I have heard a creator recently say “gamers are stupid.” And I have a real problem with that sort of contempt. That’s not where I come from, and maybe I’m an optimist, but I don’t assume that my audience is stupid or otherwise beneath me.
Here’s what I do assume, and this goes into everything I write or edit:
Assume the reader is intelligent enough to get things you’ll explain. Don’t treat the reader as a moron — they will pick up on that, and you’ll have a harder time as a writer to communicate ideas they’re now hostile to.
Assume the reader isn’t an expert on your subject. You need to explain things. Here’s where this gets sticky: this and the above point aren’t contradictory, but the neophyte writer thinks they are.

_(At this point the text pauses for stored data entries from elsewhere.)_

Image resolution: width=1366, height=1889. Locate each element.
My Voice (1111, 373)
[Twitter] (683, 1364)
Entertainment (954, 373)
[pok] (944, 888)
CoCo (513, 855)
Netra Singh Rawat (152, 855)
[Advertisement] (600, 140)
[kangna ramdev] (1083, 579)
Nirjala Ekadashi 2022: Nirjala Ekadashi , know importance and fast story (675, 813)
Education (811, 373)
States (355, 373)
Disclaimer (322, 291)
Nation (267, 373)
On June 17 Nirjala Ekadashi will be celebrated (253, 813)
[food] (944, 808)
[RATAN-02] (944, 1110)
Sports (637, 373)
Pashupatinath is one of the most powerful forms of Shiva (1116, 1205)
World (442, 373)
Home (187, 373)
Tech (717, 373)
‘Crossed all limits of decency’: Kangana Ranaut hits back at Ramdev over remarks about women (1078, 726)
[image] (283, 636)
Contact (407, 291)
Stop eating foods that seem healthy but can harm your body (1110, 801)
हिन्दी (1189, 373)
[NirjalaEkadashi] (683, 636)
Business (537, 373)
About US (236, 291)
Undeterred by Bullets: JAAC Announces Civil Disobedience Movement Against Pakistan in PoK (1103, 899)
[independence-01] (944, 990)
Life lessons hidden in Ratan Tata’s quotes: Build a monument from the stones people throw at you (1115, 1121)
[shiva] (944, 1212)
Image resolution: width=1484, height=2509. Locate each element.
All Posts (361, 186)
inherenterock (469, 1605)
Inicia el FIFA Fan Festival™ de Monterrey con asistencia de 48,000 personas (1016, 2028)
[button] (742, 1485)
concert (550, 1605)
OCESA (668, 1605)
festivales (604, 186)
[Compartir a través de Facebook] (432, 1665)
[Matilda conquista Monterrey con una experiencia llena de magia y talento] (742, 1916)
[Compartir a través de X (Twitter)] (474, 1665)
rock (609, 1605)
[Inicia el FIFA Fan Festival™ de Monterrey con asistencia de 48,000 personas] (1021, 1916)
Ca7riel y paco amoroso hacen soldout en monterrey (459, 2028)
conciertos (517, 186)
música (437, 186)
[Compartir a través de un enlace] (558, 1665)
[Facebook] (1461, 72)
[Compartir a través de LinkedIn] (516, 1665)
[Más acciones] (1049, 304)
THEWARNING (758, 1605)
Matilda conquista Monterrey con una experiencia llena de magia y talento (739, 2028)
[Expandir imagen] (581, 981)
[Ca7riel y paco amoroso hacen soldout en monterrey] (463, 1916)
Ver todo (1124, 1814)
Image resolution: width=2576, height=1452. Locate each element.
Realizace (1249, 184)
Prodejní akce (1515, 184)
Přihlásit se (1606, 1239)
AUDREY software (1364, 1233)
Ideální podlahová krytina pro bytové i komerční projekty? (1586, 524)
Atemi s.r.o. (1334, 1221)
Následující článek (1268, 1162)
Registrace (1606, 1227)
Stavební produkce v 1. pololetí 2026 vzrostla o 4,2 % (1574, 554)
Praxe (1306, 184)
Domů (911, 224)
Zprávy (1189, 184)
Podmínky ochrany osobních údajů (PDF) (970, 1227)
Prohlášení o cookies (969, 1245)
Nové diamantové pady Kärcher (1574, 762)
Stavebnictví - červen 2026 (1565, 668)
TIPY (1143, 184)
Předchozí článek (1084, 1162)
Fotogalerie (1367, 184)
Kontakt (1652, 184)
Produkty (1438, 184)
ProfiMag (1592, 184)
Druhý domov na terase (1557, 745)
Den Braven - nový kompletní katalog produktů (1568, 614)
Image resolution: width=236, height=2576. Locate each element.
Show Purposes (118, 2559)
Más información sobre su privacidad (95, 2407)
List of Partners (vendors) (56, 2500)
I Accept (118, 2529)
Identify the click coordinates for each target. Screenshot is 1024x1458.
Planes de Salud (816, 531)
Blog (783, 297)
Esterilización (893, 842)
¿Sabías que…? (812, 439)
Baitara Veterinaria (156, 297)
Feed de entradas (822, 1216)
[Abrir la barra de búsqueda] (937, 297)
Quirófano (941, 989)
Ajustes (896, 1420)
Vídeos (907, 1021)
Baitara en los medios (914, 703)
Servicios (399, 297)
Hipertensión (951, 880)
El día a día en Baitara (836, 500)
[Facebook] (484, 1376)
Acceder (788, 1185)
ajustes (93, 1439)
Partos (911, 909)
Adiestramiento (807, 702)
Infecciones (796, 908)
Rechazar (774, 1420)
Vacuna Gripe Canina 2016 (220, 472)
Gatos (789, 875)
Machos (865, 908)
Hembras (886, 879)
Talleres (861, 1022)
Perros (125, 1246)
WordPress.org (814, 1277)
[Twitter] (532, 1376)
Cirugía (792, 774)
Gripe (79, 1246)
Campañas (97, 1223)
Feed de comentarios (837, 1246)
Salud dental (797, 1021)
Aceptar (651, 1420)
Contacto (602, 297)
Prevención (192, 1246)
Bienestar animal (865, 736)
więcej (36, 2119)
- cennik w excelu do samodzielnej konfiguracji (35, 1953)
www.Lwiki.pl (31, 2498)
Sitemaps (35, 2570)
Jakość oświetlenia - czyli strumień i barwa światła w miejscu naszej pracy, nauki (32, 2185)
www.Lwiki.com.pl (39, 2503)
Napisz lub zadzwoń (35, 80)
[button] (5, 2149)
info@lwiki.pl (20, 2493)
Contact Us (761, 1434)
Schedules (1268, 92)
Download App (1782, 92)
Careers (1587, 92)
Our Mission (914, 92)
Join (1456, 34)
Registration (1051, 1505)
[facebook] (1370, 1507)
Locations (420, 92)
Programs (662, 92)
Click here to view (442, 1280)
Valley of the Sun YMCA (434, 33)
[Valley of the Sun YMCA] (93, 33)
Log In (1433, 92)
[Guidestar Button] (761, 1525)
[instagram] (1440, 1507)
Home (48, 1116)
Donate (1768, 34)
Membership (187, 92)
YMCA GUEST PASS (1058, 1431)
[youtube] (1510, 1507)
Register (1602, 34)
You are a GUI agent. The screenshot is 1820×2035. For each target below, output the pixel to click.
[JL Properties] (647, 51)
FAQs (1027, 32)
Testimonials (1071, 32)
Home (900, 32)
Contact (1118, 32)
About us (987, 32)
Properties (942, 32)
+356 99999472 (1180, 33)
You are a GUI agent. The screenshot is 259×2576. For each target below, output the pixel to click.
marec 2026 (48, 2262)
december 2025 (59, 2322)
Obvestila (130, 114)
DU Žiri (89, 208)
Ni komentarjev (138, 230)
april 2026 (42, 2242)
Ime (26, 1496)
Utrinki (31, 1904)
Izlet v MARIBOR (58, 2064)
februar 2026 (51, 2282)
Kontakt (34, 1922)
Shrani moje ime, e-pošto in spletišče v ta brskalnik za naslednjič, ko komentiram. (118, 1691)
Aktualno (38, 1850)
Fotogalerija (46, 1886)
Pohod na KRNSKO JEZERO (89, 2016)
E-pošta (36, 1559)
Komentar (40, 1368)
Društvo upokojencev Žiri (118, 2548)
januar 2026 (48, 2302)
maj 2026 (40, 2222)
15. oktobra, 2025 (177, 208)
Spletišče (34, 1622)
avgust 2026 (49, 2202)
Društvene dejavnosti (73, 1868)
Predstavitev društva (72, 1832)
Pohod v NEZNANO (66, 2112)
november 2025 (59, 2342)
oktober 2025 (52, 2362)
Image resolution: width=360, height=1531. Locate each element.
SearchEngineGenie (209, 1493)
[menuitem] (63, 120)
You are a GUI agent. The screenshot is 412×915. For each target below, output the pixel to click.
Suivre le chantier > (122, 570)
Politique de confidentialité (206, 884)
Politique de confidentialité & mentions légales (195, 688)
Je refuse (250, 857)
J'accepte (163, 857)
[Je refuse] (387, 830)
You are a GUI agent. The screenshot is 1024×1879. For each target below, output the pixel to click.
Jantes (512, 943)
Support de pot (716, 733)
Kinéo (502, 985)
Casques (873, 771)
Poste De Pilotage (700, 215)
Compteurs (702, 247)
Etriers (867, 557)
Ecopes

Rules writing is about covering multiple social dynamics. Do not assume a single dynamic. When it comes to rules, people will attempt to read them in different ways as different social situations occur. We typically call this “rules lawyering,” which is a phrase of contempt, but there are various reasons that people will try to twist meaning, including:
- A player is suddenly put into an uncomfortable-to-him social situation because of a rules adjudication, so he looks for a loophole. This totally happens when character death or agency is on the line, but not just then.
- A player is looking to fulfill a psychological reward cycle by winning, and so will look into alternate interpretations of rules in order to fulfill that trigger. This isn’t because someone is a bad person (contrary to the popular shitting on “rules laywers”), but because the brain really, really hates having a reward trigger lingering.
- A player suddenly has rule confidence shaken due to another person at the table questioning a reading, and ends up overthinking a rule’s wording into toxicity. Getting your confidence shaken is a mindkiller.
Assume the reader wants to understand what you’re trying to convey. This means treat the reader as an ally and not some enemy to conquer. And that means not treating them like they deserve contempt. After all, they’re the people you’re making something for.